Records excerpted from a collection:
##############################

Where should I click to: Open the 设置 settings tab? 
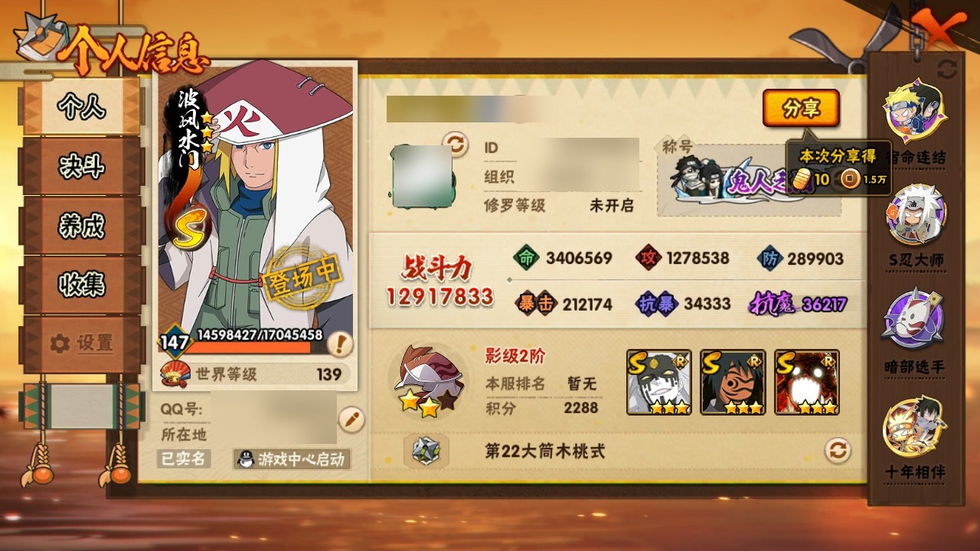point(82,344)
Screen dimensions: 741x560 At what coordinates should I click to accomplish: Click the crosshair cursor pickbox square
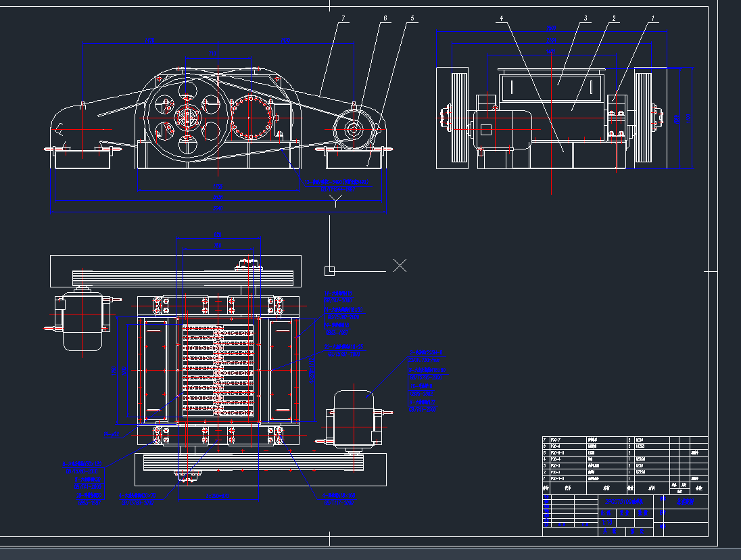click(329, 271)
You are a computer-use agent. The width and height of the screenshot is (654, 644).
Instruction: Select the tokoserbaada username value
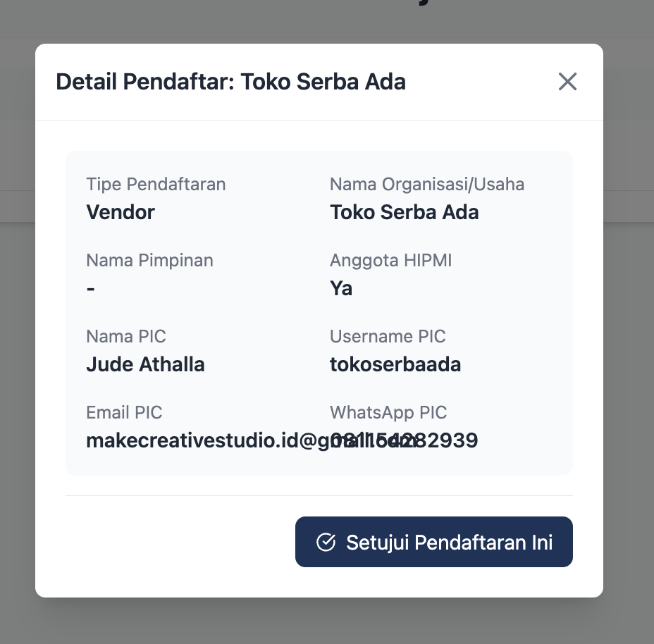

##############################

What you have to do: Could you please return the entries above exactly, minus the pictures?

Finished task:
Where should I click to: Open the 设置 settings tab? 
point(82,344)
Screen dimensions: 741x560 At what coordinates should I click to accomplish: Click the crosshair cursor pickbox square
click(329, 271)
You are a computer-use agent. The width and height of the screenshot is (654, 644).
Instruction: Select the tokoserbaada username value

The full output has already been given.